The records:

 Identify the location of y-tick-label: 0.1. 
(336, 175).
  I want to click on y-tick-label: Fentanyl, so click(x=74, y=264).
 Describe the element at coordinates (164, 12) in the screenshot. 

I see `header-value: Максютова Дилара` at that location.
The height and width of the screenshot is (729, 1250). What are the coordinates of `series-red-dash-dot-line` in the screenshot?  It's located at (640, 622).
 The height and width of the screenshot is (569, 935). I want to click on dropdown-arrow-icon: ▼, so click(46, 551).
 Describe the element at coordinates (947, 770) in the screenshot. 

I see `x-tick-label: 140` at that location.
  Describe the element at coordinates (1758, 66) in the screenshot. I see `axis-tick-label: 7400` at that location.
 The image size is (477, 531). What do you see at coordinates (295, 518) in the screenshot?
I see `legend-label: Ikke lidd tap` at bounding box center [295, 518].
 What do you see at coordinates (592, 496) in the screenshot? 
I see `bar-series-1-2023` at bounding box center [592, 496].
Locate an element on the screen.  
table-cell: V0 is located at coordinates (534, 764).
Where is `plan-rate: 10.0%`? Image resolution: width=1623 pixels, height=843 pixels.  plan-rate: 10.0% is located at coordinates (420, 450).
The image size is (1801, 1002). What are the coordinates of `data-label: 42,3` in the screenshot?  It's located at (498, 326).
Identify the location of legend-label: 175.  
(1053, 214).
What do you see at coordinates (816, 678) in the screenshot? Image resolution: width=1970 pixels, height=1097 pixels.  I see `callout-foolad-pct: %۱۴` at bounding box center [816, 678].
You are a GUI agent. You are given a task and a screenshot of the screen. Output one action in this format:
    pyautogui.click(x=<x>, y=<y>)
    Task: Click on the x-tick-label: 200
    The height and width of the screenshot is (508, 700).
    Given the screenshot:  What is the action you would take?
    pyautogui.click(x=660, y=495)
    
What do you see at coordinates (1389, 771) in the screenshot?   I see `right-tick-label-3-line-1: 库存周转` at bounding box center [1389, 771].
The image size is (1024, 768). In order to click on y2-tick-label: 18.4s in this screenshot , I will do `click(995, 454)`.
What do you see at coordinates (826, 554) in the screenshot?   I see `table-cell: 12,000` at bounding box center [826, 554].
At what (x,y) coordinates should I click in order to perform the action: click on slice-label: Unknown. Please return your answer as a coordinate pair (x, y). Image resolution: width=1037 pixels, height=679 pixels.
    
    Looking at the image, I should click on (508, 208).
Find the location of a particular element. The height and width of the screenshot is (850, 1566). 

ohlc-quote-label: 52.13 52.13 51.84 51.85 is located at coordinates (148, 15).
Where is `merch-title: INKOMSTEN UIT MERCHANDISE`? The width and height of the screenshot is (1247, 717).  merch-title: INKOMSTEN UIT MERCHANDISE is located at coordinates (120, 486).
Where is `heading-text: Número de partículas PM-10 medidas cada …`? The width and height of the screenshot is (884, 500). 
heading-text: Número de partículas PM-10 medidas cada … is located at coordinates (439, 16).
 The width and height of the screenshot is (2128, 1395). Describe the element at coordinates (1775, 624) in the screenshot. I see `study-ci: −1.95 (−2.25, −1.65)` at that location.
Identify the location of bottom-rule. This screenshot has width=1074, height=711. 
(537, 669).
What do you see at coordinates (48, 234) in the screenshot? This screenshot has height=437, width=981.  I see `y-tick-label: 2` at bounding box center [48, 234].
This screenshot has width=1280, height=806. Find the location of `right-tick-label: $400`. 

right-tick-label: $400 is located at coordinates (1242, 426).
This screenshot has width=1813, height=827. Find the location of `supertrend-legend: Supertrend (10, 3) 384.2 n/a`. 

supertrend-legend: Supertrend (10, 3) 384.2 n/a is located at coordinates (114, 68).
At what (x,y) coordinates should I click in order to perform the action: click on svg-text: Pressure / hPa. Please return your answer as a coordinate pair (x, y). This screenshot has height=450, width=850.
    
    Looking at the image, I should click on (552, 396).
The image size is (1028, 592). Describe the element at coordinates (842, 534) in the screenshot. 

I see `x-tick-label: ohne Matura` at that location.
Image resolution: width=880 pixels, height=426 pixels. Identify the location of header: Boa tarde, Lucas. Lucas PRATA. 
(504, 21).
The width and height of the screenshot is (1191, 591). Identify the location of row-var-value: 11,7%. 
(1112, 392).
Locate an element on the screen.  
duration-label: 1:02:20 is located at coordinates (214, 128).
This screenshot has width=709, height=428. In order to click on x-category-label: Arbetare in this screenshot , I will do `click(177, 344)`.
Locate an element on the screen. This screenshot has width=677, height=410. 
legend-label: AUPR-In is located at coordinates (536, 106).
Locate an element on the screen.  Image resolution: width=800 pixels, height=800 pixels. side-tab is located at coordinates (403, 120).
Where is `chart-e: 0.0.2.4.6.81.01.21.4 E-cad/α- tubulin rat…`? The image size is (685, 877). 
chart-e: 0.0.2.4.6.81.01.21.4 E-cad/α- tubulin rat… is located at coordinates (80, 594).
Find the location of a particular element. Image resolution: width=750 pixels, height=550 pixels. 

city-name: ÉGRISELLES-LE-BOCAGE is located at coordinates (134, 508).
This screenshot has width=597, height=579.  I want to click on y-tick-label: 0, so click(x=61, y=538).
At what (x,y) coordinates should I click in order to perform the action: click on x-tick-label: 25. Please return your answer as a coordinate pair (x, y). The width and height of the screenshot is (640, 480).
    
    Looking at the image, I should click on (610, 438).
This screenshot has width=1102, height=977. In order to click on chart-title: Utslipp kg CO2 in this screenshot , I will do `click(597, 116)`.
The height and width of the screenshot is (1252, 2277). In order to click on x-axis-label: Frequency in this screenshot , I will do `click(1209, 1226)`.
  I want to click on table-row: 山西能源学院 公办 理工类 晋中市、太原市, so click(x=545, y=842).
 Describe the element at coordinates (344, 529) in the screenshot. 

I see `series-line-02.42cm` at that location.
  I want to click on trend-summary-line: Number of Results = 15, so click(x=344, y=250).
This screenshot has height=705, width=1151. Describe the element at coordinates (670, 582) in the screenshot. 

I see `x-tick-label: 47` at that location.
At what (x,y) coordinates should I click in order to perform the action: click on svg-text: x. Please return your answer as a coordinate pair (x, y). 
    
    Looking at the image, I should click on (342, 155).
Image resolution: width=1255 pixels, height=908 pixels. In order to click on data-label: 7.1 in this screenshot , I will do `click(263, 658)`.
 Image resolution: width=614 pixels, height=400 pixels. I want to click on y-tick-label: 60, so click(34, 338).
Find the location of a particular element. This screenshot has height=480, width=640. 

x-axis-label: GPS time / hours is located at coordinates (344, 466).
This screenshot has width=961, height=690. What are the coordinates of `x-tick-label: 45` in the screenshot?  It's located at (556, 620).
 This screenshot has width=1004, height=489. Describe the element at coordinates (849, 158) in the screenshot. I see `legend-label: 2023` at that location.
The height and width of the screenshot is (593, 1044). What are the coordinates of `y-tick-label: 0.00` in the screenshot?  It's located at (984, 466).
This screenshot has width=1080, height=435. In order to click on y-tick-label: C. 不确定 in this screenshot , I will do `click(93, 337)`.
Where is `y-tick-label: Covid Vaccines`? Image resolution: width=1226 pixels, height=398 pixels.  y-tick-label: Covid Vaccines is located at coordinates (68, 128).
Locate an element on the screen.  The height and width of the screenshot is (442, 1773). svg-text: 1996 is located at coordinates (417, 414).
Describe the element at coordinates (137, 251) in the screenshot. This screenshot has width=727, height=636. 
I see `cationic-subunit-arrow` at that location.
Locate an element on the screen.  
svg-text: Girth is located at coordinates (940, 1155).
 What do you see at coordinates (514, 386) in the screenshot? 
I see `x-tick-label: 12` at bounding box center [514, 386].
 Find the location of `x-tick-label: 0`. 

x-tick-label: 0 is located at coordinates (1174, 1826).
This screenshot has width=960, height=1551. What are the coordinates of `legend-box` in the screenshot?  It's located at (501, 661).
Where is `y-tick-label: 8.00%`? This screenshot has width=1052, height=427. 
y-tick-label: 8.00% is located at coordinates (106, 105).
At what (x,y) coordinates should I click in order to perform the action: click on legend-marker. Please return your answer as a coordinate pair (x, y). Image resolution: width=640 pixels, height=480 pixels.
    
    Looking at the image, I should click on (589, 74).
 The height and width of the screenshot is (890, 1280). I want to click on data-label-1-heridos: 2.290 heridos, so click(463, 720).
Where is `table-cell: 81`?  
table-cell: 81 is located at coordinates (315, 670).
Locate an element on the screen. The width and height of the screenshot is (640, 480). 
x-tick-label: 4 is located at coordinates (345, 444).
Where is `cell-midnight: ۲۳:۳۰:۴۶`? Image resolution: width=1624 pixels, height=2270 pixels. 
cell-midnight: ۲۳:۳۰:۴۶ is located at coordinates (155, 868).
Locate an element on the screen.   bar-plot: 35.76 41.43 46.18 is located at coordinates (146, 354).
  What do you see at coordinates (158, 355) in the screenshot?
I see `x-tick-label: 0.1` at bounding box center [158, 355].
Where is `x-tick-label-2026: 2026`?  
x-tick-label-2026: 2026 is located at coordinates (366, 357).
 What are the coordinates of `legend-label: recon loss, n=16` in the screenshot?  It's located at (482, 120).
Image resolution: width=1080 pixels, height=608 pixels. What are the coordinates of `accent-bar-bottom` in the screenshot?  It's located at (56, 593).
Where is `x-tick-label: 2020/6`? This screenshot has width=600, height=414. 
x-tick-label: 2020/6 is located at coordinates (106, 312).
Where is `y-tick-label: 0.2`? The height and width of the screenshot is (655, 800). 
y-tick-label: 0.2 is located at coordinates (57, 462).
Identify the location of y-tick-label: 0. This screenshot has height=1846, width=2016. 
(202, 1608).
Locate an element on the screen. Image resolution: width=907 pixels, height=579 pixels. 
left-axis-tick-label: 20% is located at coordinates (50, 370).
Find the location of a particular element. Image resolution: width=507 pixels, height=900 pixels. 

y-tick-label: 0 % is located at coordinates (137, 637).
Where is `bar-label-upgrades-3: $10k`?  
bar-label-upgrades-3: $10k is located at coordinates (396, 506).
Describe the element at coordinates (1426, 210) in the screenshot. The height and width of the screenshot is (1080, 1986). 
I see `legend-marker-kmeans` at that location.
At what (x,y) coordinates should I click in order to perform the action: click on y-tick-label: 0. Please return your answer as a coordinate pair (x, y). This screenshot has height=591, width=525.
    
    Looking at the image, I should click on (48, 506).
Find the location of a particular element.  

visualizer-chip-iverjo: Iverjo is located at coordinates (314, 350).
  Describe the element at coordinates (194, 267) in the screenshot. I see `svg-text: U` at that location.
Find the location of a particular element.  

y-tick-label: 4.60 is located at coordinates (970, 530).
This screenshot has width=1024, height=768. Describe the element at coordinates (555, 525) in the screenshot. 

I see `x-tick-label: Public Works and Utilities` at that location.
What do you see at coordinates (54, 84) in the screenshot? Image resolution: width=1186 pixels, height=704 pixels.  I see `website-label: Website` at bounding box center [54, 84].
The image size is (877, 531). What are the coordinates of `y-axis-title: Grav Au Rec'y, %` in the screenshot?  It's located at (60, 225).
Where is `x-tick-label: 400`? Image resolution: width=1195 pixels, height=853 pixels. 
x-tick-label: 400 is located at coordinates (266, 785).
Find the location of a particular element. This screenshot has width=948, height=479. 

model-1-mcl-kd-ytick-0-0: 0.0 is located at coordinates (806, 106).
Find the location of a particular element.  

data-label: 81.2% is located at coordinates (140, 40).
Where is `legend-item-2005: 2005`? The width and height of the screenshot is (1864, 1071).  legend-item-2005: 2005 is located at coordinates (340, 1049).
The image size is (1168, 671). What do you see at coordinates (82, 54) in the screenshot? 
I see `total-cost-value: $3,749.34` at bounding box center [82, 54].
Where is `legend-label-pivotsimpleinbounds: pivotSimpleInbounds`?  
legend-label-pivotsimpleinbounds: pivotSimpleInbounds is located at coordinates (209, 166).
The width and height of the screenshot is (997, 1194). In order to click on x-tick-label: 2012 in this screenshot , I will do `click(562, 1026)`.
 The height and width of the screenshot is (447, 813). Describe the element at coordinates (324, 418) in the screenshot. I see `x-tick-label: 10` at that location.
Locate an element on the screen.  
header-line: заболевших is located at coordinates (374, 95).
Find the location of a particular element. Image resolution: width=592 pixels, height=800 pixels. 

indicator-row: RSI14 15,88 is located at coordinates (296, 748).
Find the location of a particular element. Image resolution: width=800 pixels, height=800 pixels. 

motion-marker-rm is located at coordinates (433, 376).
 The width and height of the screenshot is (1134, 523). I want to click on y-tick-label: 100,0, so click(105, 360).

Aim of the exercise:
Filter the material above down to the lines that contain the string "pivotsimpleinbounds", treating uppercase and lowercase as different.

Solution:
Where is `legend-label-pivotsimpleinbounds: pivotSimpleInbounds`?  
legend-label-pivotsimpleinbounds: pivotSimpleInbounds is located at coordinates (209, 166).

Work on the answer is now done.